De plus, saint Luc appartenait par son origine à la Gentilité, il a écrit pour les Gentils, il était disciple de saint Paul, l’apôtre des Gentils ; son livre reflétera aussi ce caractère. On y remarque une tendance à écarter tout ce qui n’est pas d’un intérêt général : ce n’est point à Abraham, père de la nation juive, mais à Adam, père du genre humain, qu’il fait remonter la généalogie de Jésus-Christ. Il évite avec soin tout ce qui pourrait paraître injurieux pour les Gentils[2] ; et comme si ce mot lui-même était une distinction blessante, il le supprime entièrement, ou met à sa place le terme plus général de pécheurs[3]. Enfin il rapporte les paroles de l’institution de l’Eucharistie avec une nuance verbale par où il diffère des deux premiers synoptiques, pour suivre la rédaction de son maître saint Paul[4].

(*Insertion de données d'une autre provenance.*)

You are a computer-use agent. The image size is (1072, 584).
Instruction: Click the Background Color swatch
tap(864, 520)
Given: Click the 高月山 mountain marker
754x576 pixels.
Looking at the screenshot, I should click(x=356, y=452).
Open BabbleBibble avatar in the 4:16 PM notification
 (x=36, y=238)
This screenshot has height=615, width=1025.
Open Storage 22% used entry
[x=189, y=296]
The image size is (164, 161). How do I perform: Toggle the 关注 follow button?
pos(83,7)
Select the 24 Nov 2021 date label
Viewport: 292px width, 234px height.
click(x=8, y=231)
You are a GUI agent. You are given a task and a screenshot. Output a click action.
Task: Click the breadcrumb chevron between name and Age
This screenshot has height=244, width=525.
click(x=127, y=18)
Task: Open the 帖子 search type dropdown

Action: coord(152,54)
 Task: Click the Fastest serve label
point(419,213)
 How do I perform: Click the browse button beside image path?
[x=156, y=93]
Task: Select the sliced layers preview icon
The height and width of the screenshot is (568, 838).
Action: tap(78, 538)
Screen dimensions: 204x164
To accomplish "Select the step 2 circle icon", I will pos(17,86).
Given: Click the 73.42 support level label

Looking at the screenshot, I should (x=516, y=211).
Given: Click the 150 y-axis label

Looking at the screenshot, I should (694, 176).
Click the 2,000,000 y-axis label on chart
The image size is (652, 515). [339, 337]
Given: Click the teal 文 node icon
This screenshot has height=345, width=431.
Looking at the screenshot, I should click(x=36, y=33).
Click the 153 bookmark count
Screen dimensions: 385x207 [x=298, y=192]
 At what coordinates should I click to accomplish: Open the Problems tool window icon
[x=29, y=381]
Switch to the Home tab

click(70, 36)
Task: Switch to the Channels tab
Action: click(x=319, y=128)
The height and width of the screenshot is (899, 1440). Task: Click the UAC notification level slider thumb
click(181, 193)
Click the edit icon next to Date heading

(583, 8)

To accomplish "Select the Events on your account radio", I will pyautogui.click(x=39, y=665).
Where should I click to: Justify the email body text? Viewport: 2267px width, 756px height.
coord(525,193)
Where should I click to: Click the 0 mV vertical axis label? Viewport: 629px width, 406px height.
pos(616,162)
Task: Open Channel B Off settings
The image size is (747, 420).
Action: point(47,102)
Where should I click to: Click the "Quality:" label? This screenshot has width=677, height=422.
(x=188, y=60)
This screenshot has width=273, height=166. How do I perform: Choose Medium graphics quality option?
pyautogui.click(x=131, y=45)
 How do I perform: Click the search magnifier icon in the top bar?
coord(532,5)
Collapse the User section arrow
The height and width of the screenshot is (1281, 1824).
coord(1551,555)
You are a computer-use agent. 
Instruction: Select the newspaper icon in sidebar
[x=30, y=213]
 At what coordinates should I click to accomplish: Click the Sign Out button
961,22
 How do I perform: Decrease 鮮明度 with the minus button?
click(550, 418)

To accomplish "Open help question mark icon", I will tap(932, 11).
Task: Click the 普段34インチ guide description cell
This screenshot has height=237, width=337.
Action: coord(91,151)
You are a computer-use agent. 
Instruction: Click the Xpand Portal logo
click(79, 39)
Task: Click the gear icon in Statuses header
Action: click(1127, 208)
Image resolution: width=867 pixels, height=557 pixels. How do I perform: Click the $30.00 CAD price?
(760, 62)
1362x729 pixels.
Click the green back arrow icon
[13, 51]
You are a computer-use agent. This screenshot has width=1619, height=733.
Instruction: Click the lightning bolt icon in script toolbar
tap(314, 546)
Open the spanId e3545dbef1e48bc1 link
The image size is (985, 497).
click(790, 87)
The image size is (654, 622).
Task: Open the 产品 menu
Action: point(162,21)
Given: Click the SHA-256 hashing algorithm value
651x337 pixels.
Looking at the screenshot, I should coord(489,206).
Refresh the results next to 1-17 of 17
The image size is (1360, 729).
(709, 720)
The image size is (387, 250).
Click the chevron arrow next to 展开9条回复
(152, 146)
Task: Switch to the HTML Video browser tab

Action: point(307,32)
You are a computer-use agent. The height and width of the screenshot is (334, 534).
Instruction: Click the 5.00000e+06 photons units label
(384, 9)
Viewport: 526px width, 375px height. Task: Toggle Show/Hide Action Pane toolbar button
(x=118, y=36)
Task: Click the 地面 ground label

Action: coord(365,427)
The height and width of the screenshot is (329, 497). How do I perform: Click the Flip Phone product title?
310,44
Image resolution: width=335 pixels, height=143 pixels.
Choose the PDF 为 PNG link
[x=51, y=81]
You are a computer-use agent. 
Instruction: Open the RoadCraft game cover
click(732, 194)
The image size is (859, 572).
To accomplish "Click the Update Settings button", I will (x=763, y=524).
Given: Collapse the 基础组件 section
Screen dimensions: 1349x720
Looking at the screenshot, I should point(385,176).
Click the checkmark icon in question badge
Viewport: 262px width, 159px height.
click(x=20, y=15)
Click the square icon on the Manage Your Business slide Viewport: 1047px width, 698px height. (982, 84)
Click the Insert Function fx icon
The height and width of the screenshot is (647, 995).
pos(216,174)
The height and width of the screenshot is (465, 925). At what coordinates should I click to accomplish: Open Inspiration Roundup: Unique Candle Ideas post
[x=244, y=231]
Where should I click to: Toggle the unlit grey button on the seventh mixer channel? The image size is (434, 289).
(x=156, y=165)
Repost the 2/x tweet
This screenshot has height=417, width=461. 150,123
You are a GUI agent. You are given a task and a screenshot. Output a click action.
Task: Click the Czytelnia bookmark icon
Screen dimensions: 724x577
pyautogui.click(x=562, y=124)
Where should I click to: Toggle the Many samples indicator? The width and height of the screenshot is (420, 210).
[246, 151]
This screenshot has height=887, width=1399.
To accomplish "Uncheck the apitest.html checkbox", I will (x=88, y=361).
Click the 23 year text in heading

  1. Par exemple, à partir du chap. ix, 51, jusqu’à la dernière Pâque. Toute cette partie renferme des développements propres à saint Luc, et dont la suite chronologique n’était vraisemblablement pas marquée dans les sources où il a puisé.
  2. Par exemple, l’histoire de la Chananéenne (Matth. xv, 22 sv., Marc, vi, 25 sv.).
  3. Comparez Matth. v, 17 et Luc, vi, 33-34 ; Matth. vi, 7-9 et Luc, xi, 2 ; Matth ibid. 32 et Luc, xii, 30 ; Matth. x, 5-6 et Luc, ix, 3-4 ; Matth. xviii, 15-17 et Luc, xvii, 3, 4 ; Matth. xxiv, 9 et Luc, xxi, 17.
  4. Comp. Luc, xxii, 20 avec Matth. xxvi, 28, et I Cor. xi, 25.